Do you see what I did with the title? Do you see it!? I think I have become a god.
I found this story via Destructoid: a couple of UK game shops are threatening to stop selling PC games that support Steam because it's counterintuitive to their own forthcoming download services. Because this isn't a news blog, I'll leave the synopsis at that and get straight to admiring my own words.
I'm actually not a fan of Steam, or even Valve for that matter. Digital Rights Management is just a fancy way of saying “Good luck playing your games in ten years when support for the authentication service is discontinued”; and Valve has been so goddamn keen on itself ever since the success of the original Half-Life, I'm sure that Gabe Newell genuinely believes himself to be some sort of prophet. He's here to spread word of the third coming of the messiah, Gordon Freeman—which, if Christianity is anything to go by, is never going to happen.

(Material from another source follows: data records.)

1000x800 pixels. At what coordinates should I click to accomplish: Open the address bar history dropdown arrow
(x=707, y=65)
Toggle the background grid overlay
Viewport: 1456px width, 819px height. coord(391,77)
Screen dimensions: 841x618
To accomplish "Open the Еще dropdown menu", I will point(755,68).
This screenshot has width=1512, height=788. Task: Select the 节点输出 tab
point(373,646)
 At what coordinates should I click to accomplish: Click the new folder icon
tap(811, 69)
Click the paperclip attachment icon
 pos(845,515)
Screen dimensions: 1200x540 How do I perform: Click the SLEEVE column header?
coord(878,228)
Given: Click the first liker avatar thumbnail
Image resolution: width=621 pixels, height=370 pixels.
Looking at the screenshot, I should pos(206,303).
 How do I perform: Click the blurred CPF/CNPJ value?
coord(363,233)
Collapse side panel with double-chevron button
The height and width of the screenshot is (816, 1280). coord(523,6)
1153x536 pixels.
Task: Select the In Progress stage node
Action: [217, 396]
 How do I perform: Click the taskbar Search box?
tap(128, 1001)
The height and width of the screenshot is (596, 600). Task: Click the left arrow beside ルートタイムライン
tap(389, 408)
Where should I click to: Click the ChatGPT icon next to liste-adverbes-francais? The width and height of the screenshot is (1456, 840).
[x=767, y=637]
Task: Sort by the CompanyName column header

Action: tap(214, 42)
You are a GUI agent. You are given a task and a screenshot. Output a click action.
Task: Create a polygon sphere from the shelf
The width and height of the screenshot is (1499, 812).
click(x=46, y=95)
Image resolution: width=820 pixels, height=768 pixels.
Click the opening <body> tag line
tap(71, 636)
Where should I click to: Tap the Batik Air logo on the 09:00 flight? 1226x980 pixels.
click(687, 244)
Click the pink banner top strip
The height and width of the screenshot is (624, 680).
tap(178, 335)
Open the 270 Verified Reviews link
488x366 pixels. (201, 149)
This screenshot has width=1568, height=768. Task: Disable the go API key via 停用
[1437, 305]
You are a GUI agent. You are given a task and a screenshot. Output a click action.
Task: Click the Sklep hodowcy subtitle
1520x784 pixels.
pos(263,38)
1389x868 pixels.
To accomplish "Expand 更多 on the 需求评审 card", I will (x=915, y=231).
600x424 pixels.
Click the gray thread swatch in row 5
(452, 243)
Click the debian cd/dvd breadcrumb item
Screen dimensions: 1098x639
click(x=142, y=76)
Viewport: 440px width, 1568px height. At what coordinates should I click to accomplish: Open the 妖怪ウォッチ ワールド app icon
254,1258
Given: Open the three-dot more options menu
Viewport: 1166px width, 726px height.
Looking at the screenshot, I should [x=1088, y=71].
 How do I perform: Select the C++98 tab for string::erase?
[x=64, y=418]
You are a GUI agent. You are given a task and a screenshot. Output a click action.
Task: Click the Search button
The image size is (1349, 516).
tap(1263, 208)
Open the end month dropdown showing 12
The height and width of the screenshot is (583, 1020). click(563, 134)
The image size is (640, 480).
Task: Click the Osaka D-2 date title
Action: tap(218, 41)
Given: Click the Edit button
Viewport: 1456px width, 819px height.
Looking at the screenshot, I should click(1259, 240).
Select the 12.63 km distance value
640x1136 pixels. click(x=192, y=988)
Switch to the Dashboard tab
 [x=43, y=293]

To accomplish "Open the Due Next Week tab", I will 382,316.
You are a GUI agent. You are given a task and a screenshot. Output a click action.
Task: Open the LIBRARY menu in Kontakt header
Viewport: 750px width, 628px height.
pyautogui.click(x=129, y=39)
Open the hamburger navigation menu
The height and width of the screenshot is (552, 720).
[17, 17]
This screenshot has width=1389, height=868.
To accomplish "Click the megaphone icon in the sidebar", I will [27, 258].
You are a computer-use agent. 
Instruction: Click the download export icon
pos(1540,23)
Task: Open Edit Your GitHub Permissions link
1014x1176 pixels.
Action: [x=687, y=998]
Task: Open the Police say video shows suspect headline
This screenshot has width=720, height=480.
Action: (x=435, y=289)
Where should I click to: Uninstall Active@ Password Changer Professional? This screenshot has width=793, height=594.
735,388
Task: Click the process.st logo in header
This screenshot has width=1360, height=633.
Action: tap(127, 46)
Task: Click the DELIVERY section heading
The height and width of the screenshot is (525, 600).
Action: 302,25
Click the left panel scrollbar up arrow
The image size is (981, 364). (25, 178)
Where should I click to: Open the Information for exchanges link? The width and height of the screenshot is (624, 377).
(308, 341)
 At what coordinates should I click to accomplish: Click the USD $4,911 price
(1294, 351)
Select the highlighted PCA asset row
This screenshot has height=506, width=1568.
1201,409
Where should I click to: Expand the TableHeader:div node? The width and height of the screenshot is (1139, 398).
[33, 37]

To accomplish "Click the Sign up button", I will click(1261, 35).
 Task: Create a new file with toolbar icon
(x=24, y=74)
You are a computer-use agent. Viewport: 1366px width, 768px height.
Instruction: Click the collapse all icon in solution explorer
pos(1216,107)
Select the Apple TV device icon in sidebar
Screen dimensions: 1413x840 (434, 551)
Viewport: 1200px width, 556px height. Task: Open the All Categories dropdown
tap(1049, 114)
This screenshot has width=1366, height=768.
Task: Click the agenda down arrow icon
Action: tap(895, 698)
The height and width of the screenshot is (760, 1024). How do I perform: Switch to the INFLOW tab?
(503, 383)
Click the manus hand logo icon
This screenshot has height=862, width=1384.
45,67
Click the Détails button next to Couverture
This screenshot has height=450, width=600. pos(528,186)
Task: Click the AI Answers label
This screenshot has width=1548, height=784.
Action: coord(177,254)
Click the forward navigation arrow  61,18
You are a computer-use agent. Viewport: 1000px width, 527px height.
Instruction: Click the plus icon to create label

But “brick and mortar” retailers have good reason to feel threatened. Assuming people continue to ignore the looming issues of net neutrality and bandwidth caps, digital distribution is going to completely replace physical media within the next couple of videogame generations. It doesn't matter if you want it to or not: it's cheaper and gives publishers unprecedented control over their media and its profits.
So, if retail companies like GameStop want to stay relevant, they need to get in on the racket Valve has going with Steam. But with Steam already offering a highly desirable means of digital distribution, these companies may have to actually *gasp* innovate *shock* if they want to compete, rather than phone it in and complain when things don't go their way, which is the way they have traditionally handled things.
Clearly I'm torn. I dislike Valve and Steam, but I also can't stand companies that refuse to think creatively in order to stay in business. The RIAA is the perfect example: when music became digital they had no idea how to market it anymore. Instead of evaluating their own business models to figure out what needed to change, they automatically blamed consumers and began tossing around lawsuits. Meanwhile, iTunes quietly snuck in and began commanding the new market.
The same thing is happening here. Video game publishers and retailers have been complaining about piracy for decades, and Valve has recently created a clever solution that publishers have been quick to adopt. But traditional retailers are acting like unathletic kids in gym class who are always picked last because they're bad at dodgeball. Rather than take the initiative to practice and get in shape, they've chosen to complain to their moms and threaten to not invite the publishers to any more birthday parties. Is that a good analogy? I think it's a good analogy.
I begrudgingly have to side with Valve on this one, but it doesn't matter to me anyway because I haven't bought a new PC game since Enemy Territory: Quake Wars. I can wait ten years to play Modern Warfare 2, when it'll be available on GOG for $9.99.